- _WHAT THE TASK ASKS_: How many lines in the records below contain the string "title", with case counting? Reply with the number alone.

- _Records of locating words and elements_:
* * * * * * * * *
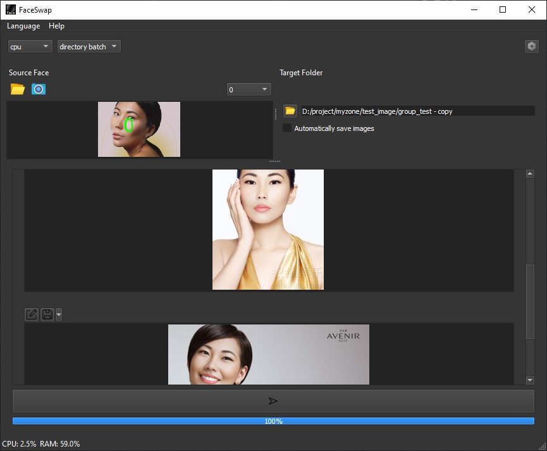
Task: Click the FaceSwap app icon in title bar
Action: point(11,9)
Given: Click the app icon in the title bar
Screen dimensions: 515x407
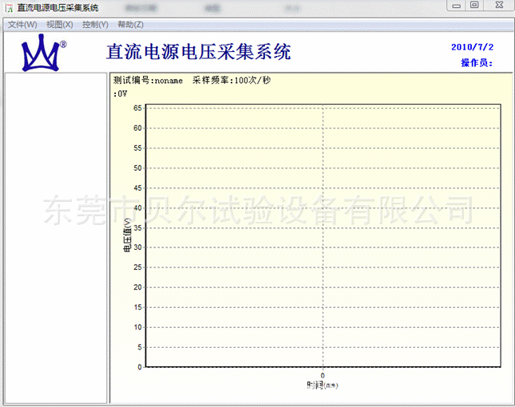Looking at the screenshot, I should click(x=8, y=7).
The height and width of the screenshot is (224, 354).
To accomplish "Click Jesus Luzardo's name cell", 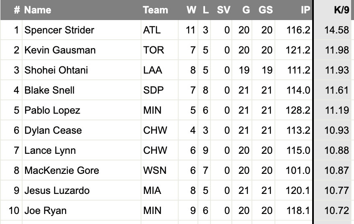I will point(57,191).
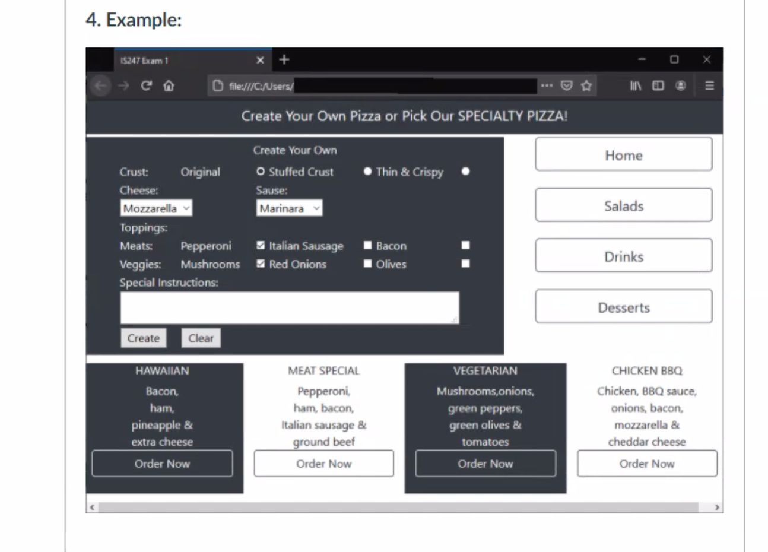Click the forward navigation arrow
The width and height of the screenshot is (768, 552).
pyautogui.click(x=123, y=85)
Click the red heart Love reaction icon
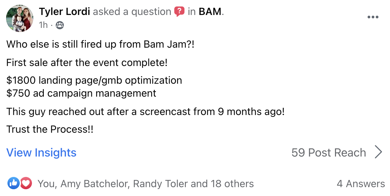Image resolution: width=390 pixels, height=196 pixels. 26,184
* * * * * * * * *
- _CORRECT RESULT_: 2